2023/11/18 シーヨン・ソン×神奈川フィル アメリカからの音楽2023年11月18日 22:17



神奈川フィルハーモニー管弦楽団
 みなとみらいシリーズ定期演奏会 第390回

日時:2023年11月18日(土) 14:00開演
場所:横浜みなとみらいホール
指揮:シーヨン・ソン
共演:ヴァイオリン/辻 彩奈
演目:F.プライス/アメリカにおけるエチオピアの影
   コルンゴルト/ヴァイオリン協奏曲ニ長調Op.35
   ドヴォルザーク/交響曲第9番ホ短調Op.95
         「新世界より」


 今日のプログラムはアメリカつながりの3曲。最初はフローレンス・プライスの「アメリカにおけるエチオピアの影」。日本初演だから、もちろん初聴き。といっても最近作曲されたわけではない。第二次大戦前の作品。
 プライスは19世紀末生れのアフリカ系アメリカ人の女性作曲家。当時の世情やむをえず、メキシコ系と偽って音楽院に入学した。忘れ去られた作曲家の一人だが、近年、消失した作品が発見されたり、音盤への録音が進むなど、再評価されつつある。
 「アメリカにおけるエチオピアの影」は、演奏時間15分程度、3楽章構成で続けて演奏される。アフリカの民族音楽的要素を背景にしつつも、西欧のロマン派らしき旋律が聴きとれる。ドヴォルザークの影響もありそう。アメリカの奴隷制度をテーマにした曲で、奴隷としてアメリカへ連れて来られた黒人が、忍従と信仰を得て、適応していくという物語が織り込まれているらしい。
 シーヨン・ソンは、決然として思いっきりのいい指揮ぶり。といって、がむしゃらに走ることはしない。パウゼも十分に時間をとる。左手が雄弁で、奏者への指示だけでなく、さまざまな感情表現を左手にのせていく。歌謡性豊かなメロディと陽気なリズムが随所にあらわれ、聴きやすい。

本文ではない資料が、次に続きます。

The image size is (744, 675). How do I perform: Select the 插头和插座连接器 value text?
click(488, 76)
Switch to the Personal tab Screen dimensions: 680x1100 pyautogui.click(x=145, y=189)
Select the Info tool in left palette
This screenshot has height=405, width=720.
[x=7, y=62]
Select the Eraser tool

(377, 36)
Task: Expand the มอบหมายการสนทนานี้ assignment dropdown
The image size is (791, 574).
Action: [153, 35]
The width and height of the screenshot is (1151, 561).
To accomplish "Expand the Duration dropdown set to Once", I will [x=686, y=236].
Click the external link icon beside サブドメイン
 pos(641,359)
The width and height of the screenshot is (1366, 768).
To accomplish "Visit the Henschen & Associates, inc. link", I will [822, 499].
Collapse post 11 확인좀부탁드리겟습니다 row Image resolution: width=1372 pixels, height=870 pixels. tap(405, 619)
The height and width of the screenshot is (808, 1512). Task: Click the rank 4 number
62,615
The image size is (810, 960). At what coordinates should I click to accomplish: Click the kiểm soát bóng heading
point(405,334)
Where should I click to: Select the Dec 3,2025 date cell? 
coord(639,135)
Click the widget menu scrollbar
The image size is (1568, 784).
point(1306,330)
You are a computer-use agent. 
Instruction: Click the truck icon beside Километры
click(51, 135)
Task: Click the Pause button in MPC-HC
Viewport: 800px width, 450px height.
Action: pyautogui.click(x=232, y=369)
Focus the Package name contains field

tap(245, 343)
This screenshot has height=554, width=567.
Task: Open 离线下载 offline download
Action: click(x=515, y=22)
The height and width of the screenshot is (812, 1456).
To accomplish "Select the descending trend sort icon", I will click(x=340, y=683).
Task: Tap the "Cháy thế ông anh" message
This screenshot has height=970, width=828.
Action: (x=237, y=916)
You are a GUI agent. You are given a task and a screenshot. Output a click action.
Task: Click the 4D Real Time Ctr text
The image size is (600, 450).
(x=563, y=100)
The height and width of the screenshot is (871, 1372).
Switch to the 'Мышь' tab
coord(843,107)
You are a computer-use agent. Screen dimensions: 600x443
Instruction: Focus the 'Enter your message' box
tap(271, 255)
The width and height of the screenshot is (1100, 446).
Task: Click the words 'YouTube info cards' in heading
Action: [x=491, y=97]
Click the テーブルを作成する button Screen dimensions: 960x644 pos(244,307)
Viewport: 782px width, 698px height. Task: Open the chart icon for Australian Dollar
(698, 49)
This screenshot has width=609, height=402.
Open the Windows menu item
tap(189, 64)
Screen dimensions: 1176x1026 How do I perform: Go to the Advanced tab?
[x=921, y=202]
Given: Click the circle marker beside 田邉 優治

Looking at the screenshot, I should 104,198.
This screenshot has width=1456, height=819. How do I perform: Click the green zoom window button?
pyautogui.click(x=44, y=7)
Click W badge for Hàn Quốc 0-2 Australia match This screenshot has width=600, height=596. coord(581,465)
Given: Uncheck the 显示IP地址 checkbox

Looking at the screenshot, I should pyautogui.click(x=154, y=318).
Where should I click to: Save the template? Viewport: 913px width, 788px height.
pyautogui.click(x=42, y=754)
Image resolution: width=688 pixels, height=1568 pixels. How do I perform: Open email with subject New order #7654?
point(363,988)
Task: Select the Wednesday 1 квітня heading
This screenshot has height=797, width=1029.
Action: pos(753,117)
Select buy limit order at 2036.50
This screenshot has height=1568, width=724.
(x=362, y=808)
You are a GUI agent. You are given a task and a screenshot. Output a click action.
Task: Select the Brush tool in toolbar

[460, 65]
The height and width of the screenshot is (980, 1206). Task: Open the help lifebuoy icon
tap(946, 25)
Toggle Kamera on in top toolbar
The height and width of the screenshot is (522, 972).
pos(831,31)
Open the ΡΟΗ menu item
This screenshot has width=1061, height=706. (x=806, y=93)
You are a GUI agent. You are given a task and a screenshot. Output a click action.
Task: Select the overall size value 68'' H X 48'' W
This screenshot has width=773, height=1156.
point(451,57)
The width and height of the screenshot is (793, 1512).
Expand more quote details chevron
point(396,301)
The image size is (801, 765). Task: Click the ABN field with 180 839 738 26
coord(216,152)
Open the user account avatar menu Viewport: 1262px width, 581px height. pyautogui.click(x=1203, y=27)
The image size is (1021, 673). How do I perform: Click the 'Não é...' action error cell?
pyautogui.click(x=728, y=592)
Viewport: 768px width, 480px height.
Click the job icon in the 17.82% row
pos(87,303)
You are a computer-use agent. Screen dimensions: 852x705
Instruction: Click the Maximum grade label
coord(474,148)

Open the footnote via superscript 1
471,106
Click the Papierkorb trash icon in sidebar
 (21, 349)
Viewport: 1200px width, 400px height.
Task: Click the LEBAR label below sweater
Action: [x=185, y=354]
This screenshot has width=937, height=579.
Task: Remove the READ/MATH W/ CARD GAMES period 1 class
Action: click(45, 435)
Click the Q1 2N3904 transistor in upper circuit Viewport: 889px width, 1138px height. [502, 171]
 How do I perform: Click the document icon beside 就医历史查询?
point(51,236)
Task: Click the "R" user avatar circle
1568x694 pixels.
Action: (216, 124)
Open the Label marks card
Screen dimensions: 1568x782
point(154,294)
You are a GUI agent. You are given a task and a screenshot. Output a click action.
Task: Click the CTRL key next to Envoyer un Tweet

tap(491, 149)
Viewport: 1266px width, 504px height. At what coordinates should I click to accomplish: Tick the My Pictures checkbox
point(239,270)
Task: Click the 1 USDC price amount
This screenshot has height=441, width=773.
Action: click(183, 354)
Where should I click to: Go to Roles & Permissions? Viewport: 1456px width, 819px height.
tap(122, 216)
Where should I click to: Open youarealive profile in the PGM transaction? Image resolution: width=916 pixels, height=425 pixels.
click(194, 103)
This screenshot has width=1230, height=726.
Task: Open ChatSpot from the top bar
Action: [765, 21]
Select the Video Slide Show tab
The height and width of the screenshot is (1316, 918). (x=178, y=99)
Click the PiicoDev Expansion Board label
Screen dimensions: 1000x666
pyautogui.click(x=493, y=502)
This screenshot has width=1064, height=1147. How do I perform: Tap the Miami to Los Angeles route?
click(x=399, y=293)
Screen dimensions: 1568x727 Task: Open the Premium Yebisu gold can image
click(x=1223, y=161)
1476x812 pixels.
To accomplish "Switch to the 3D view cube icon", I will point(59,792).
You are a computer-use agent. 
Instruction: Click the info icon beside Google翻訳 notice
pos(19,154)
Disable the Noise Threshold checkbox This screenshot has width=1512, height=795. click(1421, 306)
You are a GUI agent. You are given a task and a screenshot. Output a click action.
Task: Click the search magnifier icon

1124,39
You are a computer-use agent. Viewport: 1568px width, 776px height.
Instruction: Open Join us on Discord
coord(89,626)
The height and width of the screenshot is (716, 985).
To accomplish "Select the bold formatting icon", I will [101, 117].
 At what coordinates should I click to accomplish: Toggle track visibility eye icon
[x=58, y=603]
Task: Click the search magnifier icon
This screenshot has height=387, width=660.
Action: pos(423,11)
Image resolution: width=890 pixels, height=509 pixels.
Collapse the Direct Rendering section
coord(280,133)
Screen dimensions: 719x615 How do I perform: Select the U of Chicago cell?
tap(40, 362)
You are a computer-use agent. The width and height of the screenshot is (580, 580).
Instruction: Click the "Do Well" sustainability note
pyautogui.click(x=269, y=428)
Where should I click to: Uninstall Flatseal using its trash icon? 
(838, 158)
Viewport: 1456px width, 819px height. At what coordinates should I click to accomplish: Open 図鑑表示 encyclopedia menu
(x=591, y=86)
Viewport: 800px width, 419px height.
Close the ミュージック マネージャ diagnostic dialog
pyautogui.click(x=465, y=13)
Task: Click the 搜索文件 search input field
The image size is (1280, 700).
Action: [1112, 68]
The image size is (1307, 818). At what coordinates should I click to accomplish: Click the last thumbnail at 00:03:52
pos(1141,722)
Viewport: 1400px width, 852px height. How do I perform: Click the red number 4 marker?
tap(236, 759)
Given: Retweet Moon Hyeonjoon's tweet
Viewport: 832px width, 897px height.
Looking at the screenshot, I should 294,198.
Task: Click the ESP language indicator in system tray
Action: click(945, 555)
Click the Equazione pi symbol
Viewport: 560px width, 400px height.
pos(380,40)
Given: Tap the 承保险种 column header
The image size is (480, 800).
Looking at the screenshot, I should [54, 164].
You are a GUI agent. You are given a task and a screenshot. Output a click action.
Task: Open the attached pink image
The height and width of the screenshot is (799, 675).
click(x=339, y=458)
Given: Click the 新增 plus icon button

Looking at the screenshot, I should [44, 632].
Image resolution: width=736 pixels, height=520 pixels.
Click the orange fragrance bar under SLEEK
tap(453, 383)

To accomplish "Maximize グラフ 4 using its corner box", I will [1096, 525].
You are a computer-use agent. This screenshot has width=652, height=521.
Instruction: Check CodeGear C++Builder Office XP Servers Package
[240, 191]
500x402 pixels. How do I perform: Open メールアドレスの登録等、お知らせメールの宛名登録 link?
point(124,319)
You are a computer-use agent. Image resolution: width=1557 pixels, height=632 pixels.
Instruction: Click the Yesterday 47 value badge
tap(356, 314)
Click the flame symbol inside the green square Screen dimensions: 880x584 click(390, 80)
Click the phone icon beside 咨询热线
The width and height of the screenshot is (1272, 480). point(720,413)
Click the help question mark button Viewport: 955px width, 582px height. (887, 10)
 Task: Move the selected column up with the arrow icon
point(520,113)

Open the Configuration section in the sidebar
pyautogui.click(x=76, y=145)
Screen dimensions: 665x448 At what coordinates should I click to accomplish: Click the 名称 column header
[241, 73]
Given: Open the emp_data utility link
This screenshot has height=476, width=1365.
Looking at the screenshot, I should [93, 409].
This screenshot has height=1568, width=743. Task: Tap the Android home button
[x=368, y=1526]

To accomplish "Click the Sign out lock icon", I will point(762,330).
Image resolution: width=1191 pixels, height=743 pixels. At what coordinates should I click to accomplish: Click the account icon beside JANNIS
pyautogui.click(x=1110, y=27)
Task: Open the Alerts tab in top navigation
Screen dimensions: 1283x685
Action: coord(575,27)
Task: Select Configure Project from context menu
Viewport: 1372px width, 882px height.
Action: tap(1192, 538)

 2曲目はアメリカへ亡命したコルンゴルトの「ヴァイオリン協奏曲」。この3月にも金川真弓+東響で聴いた。
 ソリストの辻彩奈は、以前、ノット×スイス・ロマンド管弦楽団の日本ツアーでのメンコンを聴いている。辻彩奈のヴァイオリンは伸びやかでしっかりした音、艶もあって、甘くロマンチックで絢爛としたコルンゴルトの音楽によく似合っていた。この先、彼女の重要なレパートリーになるのではないか。コンマスの大江馨との息もぴったし。
 ソリストアンコールは、スコット・ウィラーの「アイソレーション・ラグ」。ギル・シャハムのために書かれた曲。ギル・シャハムにお願いして楽譜をいただいたという。

 休憩後、ドヴォルザークの「交響曲第9番」。シーヨン・ソンはたっぷりと情熱的に歌う。彼女の左手が奏者たちをよくコントロールし感情を盛り上げたり、鎮めたりする。あらためて「新世界より」は、物語が浮かびあがってくるような名曲だと気づかせてくれた。
 シーヨン・ソンはサー・ゲオルグ・ショルティ国際指揮者コンクールで優勝し、グスタフ・マーラー指揮者コンクールの最高位を獲得している。もう20年近く前のこと、もうアラフィフである。韓国釜山出身で主にヨーロッパでキャリアを積んだあと、2014年から2017年までキョンギ・フィルハーモニーの音楽監督を務めた。現在はニュージーランドのオークランドフィルハーモニー管弦楽団の首席指揮者だという。彼女の一層の活躍を注目したい。